ENTRIES SUPPLIED: Begin
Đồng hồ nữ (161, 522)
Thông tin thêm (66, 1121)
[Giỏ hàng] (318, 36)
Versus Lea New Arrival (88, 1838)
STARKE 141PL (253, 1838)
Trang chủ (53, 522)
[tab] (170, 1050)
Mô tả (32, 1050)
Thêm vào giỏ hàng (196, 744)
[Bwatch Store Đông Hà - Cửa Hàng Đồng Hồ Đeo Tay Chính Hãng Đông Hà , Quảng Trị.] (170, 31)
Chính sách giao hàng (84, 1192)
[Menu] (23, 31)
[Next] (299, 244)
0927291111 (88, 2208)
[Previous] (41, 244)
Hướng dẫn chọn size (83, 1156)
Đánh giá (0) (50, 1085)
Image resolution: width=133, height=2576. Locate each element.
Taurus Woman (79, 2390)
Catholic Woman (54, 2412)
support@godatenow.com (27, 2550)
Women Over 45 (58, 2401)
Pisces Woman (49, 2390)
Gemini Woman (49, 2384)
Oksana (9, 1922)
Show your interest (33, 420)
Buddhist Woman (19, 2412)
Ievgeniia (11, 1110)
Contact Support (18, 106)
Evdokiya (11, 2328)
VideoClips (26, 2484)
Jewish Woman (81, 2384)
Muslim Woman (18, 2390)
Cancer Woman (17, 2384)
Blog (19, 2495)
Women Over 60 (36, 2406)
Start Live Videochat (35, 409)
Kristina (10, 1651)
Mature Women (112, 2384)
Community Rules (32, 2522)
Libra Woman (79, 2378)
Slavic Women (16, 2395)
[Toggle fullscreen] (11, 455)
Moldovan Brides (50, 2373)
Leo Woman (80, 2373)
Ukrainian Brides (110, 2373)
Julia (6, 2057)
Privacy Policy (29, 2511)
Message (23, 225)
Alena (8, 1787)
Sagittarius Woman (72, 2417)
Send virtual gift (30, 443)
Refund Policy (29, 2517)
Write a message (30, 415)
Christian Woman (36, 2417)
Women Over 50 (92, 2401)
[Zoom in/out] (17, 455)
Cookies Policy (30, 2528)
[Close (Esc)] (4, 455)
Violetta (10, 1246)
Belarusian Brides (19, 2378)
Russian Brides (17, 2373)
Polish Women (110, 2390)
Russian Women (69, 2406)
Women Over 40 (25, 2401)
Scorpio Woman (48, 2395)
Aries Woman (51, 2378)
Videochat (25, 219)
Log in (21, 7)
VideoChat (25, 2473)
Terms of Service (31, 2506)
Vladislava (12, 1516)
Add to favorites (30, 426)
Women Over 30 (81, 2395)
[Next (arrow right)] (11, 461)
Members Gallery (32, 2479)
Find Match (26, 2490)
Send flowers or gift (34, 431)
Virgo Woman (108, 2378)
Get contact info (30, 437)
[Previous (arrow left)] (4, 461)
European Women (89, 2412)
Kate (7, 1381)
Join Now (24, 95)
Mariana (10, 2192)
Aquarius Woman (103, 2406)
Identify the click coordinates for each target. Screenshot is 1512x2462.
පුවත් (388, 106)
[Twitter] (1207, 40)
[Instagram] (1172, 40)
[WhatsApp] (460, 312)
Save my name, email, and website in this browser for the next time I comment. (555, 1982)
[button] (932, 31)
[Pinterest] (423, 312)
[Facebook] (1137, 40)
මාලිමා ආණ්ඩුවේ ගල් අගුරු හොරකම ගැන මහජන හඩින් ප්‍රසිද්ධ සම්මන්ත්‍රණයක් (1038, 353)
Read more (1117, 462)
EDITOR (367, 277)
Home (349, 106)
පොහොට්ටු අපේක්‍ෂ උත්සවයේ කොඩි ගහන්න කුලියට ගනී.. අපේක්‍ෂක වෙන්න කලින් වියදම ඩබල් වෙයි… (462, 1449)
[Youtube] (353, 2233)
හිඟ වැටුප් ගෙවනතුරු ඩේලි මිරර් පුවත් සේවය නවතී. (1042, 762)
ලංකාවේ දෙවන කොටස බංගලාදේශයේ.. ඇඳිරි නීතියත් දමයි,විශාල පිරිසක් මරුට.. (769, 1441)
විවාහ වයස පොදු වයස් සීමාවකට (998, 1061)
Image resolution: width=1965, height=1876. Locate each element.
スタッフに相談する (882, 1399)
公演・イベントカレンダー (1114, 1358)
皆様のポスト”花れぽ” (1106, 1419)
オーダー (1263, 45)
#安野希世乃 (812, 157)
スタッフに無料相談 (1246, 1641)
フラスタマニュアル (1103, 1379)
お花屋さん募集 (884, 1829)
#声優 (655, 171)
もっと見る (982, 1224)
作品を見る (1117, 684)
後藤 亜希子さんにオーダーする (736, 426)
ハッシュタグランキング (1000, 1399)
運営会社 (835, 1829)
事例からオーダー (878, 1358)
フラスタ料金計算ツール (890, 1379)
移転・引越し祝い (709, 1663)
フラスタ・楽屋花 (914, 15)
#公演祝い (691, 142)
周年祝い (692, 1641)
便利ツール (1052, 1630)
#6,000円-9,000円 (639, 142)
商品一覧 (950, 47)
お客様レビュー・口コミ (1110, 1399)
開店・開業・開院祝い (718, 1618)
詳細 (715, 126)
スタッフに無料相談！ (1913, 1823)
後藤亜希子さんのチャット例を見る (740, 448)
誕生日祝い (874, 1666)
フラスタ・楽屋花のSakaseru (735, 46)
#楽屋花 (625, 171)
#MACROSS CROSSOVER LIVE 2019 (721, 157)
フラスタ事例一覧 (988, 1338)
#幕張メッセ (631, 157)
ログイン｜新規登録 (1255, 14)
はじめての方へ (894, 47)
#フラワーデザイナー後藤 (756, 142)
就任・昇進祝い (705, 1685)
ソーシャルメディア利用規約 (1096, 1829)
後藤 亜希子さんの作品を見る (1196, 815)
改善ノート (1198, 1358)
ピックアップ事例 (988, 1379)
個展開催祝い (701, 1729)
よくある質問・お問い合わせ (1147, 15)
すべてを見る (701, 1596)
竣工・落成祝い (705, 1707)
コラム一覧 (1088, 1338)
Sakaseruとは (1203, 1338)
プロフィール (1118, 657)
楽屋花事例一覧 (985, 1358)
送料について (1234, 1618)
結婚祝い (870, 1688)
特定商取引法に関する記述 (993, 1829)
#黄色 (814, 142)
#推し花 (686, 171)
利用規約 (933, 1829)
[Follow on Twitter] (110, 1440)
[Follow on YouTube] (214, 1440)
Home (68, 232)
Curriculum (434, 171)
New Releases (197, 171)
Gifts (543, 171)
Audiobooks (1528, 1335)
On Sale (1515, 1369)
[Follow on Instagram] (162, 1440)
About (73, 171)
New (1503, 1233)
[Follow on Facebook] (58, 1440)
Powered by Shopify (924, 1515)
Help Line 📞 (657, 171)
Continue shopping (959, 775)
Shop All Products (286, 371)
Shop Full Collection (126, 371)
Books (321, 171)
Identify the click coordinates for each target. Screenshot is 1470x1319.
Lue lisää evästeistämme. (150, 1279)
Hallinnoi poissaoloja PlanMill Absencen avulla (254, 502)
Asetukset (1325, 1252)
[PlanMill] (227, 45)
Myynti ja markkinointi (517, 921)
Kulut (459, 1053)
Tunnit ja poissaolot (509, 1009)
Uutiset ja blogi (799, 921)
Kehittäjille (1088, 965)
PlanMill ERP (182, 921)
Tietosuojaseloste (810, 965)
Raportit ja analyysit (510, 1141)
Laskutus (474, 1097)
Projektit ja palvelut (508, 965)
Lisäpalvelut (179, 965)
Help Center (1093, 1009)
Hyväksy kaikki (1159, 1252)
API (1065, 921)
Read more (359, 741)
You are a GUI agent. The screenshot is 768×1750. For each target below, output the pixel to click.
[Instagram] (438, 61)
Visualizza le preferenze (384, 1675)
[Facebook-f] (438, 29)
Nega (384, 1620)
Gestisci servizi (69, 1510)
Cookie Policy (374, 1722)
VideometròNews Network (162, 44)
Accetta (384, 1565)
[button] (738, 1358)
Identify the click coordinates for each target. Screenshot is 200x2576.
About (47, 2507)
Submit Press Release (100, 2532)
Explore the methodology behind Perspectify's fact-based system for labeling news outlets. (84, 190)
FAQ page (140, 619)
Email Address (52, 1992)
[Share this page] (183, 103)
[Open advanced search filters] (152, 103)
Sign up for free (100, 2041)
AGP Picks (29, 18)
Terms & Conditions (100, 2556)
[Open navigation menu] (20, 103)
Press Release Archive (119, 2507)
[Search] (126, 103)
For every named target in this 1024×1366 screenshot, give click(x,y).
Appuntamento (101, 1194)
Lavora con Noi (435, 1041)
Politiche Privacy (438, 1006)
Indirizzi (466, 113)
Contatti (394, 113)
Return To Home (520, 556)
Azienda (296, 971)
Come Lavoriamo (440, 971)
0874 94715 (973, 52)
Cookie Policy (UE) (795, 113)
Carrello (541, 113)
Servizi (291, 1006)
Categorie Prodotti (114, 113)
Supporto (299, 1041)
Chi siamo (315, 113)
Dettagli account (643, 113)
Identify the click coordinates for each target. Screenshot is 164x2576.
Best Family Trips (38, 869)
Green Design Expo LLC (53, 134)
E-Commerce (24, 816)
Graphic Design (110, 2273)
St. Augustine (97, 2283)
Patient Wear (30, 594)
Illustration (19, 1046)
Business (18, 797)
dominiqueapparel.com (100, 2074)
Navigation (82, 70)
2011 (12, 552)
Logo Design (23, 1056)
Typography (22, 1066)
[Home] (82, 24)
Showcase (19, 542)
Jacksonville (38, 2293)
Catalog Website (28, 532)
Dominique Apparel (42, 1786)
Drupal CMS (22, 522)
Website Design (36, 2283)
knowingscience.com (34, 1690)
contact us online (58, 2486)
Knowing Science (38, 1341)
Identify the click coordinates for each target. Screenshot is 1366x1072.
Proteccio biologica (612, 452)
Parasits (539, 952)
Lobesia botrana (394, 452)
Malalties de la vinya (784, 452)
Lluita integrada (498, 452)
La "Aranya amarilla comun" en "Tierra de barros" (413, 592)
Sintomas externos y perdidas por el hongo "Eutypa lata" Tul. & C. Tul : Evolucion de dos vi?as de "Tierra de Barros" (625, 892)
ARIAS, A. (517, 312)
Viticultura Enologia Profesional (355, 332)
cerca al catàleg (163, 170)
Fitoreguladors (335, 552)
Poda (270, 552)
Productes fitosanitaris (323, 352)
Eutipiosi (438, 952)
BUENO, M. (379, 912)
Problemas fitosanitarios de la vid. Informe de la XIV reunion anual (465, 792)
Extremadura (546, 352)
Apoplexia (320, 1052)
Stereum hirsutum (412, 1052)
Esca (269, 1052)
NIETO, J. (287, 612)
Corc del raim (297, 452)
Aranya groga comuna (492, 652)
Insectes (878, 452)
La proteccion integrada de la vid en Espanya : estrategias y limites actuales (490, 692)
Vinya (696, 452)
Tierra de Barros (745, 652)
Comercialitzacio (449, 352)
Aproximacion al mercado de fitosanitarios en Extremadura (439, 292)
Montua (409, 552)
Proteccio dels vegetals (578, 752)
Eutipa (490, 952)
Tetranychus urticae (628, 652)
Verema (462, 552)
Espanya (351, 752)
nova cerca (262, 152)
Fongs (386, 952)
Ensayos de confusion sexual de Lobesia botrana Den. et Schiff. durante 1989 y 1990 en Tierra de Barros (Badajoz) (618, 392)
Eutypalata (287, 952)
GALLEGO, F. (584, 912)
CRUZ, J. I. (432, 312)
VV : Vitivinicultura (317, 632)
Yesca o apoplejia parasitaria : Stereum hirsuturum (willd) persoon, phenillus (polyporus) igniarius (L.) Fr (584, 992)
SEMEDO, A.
ENTRIES SUPPLIED: End
_YOUR OBJECTIVE_: Scan the material above for the word "width", and copy each line where it appears.

_TASK RESPONSE_:
Image resolution: width=133, height=2576. Locate each element.
Image resolution: width=1965, height=1876. Locate each element.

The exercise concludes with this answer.